El estimado líder ganó a pesar de que los estadounidenses sabían que era un mitómano y quería una guerra victoriosa de pequeña a mediana magnitud que le permitiera proclamar que había restaurado la grandeza estadounidense. La gente hace cosas descabelladas. Por ejemplo, invadir Rusia. Basta con echar un vistazo a la historia. Tal vez Trump piense que bombardear Irán será su boleto para la reelección en 2020.
¿De dónde viene ese miedo? Es la pérdida del santuario. La amenaza podría estar en cualquier parte ya que salió de un cielo despejado y azul. Es la pérdida de la victoria. No hay ninguna que ganar. Es la pérdida de la confianza. El poder de Estados Unidos es más grande que su capacidad de usarlo. Es la pérdida de la comunidad. La tecnología es un gran conector pero también un gran aislante. Es la pérdida de la autoestima. La vida en la era de Facebook puede convertirse en una invitación infinita a sentirse inferior o no amado.
Todo esto ha creado un amasijo de miedo y desasosiego que el estimado líder explota fácilmente, cuyos instintos buscan más que nada la debilidad humana.
De ahí salen los musulmanes y los mexicanos y los mulás, los manipuladores comerciales y todas las demás amenazas para Estados Unidos que el líder despliega según sea necesario.
En Fiesta, Hemingway escribió algo más: “Durante el día, es extraordinariamente fácil dárselas de duro sobre cualquier asunto, pero por la noche es otro cantar”.
Es difícil no hacer caso a los cielos que se oscurecen. Lo peor del 11-S, después de casi una generación, es la sensación de que los autores ganaron. No hicieron colapsar a la libertad ni la democracia de Occidente, pero las lesionaron. Desorientaron a Occidente. Se llevaron algunas de las promesas del nuevo siglo.
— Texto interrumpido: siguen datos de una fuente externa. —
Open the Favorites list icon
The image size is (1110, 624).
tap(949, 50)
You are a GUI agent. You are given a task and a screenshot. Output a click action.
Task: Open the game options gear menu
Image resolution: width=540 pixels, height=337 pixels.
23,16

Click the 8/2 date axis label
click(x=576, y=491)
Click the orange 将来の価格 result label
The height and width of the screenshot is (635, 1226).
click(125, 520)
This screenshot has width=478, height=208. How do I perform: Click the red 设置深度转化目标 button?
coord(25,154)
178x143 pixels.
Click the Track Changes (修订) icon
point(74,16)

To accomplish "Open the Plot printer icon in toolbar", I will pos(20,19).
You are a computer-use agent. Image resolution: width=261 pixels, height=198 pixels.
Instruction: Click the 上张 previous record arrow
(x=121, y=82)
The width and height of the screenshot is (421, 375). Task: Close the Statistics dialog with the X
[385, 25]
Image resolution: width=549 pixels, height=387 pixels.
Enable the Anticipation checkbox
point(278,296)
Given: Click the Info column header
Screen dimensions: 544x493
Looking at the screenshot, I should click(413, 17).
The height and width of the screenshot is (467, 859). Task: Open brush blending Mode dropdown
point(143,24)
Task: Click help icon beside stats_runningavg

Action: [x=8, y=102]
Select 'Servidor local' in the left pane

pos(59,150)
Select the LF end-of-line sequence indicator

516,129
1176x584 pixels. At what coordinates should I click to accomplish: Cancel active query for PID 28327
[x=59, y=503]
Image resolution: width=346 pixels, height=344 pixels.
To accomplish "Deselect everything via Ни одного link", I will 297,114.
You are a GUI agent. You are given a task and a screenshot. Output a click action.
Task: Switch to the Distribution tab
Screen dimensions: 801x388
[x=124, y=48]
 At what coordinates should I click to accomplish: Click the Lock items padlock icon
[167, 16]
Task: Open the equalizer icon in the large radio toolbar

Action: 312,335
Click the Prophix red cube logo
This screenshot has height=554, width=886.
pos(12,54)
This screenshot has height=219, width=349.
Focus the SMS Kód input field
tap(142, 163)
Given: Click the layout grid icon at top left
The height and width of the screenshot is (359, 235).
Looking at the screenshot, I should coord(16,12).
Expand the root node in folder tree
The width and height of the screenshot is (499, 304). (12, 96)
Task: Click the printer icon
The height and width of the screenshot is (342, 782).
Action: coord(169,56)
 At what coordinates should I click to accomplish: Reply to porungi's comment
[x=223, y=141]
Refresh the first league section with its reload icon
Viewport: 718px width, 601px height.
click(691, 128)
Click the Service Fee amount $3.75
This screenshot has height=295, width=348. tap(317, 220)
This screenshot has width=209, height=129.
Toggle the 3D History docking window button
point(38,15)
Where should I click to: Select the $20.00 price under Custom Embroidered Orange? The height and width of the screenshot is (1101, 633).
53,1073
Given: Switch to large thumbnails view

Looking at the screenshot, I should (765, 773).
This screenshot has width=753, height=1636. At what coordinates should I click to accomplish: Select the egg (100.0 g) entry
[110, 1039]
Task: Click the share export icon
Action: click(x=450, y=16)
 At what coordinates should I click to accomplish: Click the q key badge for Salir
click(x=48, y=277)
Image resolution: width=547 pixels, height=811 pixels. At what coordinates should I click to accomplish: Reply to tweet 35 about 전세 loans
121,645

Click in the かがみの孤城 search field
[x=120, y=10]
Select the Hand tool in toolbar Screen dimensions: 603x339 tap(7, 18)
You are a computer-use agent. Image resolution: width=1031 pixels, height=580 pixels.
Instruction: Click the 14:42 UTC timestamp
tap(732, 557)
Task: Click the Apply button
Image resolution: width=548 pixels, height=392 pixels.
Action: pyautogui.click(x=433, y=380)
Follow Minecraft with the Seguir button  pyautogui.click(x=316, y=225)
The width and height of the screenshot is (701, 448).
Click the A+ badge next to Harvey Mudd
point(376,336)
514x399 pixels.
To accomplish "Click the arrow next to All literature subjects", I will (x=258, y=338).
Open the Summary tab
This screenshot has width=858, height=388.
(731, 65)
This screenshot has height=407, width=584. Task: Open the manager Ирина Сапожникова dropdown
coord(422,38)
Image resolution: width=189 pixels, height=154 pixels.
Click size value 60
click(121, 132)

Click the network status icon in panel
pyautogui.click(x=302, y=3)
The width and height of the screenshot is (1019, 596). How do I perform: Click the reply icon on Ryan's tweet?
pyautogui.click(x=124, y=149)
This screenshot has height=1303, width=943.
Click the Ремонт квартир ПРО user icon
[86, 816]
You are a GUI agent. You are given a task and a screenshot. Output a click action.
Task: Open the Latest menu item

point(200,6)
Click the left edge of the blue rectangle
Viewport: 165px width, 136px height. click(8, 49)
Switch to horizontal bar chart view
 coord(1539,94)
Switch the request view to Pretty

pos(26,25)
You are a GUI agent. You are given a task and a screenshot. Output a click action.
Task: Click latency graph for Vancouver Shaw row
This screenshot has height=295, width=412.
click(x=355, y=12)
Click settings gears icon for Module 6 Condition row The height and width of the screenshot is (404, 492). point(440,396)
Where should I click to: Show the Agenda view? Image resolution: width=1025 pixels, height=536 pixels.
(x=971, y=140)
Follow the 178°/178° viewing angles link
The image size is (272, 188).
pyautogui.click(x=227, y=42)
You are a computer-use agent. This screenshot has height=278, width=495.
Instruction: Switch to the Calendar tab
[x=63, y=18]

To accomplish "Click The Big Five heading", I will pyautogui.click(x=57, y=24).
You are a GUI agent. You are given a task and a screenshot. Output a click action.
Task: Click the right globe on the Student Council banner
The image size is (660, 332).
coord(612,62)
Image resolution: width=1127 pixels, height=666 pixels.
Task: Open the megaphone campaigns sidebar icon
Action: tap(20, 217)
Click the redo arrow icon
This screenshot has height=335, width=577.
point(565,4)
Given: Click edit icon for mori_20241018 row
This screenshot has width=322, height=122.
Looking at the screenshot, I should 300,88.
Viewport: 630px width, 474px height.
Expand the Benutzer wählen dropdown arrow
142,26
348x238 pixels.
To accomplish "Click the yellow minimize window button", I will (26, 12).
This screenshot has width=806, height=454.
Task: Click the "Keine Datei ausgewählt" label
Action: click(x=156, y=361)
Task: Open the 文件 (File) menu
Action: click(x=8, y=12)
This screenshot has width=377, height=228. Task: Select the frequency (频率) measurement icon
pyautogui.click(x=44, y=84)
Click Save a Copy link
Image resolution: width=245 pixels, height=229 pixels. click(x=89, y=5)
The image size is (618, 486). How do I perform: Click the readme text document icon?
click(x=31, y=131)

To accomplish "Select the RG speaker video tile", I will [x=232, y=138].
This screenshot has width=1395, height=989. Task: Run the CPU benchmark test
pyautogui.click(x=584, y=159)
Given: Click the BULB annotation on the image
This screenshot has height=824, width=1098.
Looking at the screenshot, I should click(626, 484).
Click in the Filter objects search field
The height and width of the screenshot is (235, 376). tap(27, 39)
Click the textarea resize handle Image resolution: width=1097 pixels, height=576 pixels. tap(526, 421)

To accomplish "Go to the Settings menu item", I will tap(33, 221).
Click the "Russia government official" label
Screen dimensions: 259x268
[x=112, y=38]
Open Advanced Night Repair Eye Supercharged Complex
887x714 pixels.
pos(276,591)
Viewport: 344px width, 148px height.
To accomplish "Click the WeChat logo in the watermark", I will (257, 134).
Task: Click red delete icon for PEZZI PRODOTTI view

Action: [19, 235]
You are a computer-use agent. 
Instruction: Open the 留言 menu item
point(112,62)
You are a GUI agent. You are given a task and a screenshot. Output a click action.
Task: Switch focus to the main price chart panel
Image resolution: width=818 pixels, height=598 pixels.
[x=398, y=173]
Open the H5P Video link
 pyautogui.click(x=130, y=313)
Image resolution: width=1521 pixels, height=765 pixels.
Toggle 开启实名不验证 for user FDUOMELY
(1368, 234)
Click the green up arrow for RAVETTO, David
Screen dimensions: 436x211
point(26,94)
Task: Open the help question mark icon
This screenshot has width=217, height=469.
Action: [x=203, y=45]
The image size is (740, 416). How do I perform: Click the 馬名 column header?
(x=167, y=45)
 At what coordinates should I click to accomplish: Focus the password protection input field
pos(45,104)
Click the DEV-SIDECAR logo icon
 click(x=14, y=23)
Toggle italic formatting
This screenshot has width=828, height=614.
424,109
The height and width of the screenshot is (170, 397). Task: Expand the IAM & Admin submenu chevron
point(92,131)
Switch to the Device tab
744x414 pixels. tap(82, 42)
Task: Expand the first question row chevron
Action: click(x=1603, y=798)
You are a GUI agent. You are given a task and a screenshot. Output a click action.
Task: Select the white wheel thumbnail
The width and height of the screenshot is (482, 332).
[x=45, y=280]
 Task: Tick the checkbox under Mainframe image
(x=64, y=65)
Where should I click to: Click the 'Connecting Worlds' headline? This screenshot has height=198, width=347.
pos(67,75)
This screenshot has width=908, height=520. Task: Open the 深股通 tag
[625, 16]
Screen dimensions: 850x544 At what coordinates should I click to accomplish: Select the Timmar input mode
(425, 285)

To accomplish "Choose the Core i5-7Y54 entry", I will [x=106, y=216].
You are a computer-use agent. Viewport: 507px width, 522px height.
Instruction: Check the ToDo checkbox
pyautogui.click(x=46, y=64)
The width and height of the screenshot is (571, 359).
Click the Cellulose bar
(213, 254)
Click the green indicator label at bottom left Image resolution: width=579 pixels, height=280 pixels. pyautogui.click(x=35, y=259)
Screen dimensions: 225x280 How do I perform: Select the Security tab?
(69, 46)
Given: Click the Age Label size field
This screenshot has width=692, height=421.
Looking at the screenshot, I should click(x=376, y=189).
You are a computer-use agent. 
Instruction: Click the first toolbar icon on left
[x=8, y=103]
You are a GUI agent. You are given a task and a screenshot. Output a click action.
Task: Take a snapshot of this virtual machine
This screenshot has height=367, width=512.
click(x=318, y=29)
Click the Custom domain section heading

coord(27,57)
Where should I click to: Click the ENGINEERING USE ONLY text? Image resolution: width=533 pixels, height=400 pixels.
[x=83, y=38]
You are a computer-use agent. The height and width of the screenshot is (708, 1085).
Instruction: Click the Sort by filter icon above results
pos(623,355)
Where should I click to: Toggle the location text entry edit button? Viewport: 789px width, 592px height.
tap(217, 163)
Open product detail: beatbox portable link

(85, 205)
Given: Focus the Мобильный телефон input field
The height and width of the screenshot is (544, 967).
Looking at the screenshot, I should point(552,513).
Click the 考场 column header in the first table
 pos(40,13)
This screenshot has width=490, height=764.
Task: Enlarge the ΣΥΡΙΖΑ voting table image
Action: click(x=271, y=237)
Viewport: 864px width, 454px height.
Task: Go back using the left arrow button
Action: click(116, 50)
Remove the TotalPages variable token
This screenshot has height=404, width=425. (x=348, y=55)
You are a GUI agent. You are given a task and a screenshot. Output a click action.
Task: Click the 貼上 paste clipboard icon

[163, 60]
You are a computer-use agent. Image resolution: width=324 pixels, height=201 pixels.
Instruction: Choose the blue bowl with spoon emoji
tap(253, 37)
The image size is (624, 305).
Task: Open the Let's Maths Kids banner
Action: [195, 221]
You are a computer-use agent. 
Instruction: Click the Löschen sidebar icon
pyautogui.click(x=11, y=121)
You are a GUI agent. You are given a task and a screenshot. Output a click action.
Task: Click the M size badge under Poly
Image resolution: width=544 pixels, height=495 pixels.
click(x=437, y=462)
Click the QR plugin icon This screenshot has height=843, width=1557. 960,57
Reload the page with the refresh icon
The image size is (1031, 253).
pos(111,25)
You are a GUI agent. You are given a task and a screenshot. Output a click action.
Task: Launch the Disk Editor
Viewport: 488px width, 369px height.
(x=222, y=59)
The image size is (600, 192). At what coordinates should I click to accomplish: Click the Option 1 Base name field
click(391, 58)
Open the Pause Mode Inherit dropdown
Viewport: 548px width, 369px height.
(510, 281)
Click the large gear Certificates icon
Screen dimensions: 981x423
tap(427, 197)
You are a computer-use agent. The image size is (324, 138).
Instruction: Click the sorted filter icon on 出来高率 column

Los asesinos de Abraham Lincoln, Mahatma Gandhi, John F. Kennedy y Martin Luther King Jr. se llevaron las vidas de grandes hombres, pero no acabaron con sus ideas. Si acaso reforzaron la inmortalidad de esas ideas. Sin embargo, el asesino de Yitzhak Rabin y los asesinatos masivos del 11-S mandados por Osama bin Laden fueron más exitosos.
Yigal Amir, el asesino de Rabin, arrancó de raíz las semillas de paz de Oslo al asegurarse de que los ideólogos religiosos mesiánicos y nacionalistas israelíes le tomaran la delantera a los pragmáticos seculares. Nunca la han cedido. Bin Laden minó la confianza de Estados Unidos, hilvanó el miedo en el tejido de la nación e inspiró una forma propagadora de fanatismo yihadista que continúa aterrorizando a Occidente en la búsqueda absurda de un califato restaurado.
Y Humpty Dumpty quiere construir un muro para sentarse a contemplar la xenofobia y la islamofobia.
Pocos días después del 11-S rompí en llanto cuando vi la imagen del ultrasonido de una mujer sobre la pared de la estación del metro de la calle 42 con las palabras “Buscando al padre de este niño”. Tal vez, en retrospectiva, mis lágrimas eran por todos los inocentes que perdimos aquel día, por los sueños nonatos.
Adele fue muy valiente durante su punción lumbar. Hoy es una mujer joven y valiente. Ahí están: los valientes, los estoicos, los imaginativos y los decentes, a pesar de todo, florecerán.